● DATA SHOWN
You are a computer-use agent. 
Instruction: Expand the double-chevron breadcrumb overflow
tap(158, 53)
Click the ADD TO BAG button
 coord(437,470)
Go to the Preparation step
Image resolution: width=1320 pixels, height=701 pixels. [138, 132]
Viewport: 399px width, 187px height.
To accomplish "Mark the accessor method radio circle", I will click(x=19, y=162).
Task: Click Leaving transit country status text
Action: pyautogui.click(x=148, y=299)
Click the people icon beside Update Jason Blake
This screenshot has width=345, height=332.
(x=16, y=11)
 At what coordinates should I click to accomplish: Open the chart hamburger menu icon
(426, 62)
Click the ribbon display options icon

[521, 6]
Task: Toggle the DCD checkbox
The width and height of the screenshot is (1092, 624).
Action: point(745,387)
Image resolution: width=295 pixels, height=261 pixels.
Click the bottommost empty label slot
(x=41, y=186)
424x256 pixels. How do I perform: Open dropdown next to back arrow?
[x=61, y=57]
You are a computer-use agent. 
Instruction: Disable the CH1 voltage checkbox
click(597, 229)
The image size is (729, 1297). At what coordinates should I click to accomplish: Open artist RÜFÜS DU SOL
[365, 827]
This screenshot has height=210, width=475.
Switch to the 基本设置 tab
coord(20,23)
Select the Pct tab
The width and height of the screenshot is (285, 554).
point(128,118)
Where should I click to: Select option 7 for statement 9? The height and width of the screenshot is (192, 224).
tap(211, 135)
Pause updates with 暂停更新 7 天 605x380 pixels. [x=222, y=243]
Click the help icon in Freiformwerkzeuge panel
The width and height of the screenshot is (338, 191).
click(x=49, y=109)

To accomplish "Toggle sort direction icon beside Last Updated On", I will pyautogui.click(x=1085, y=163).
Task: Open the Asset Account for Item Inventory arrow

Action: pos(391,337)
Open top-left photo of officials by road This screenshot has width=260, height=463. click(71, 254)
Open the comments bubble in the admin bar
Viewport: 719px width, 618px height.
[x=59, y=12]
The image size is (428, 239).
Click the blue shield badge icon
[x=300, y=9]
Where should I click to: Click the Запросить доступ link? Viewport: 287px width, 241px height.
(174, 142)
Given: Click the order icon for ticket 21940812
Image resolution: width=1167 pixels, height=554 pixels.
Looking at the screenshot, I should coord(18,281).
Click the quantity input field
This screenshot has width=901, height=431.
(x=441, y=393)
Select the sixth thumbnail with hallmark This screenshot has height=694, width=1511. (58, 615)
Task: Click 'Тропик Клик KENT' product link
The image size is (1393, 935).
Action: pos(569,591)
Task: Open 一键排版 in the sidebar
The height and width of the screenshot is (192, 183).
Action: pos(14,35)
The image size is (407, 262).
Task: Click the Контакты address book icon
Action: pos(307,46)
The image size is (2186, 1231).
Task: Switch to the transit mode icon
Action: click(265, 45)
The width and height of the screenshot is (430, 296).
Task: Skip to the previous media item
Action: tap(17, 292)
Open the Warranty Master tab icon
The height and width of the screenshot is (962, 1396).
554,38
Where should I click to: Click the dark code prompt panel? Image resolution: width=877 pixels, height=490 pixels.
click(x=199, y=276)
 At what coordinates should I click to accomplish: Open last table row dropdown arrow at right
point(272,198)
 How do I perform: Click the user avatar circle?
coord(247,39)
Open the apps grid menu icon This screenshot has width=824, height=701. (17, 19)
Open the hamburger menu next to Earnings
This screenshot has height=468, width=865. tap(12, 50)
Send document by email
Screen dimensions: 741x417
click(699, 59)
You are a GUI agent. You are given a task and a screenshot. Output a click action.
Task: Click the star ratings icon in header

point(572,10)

● HOW TO COMPLETE THIS TASK
Scan the listing for "with" and copy out each line that has it.

● THE COMPLETED TASK
Pause updates with 暂停更新 7 天 605x380 pixels. [x=222, y=243]
Select the sixth thumbnail with hallmark This screenshot has height=694, width=1511. (58, 615)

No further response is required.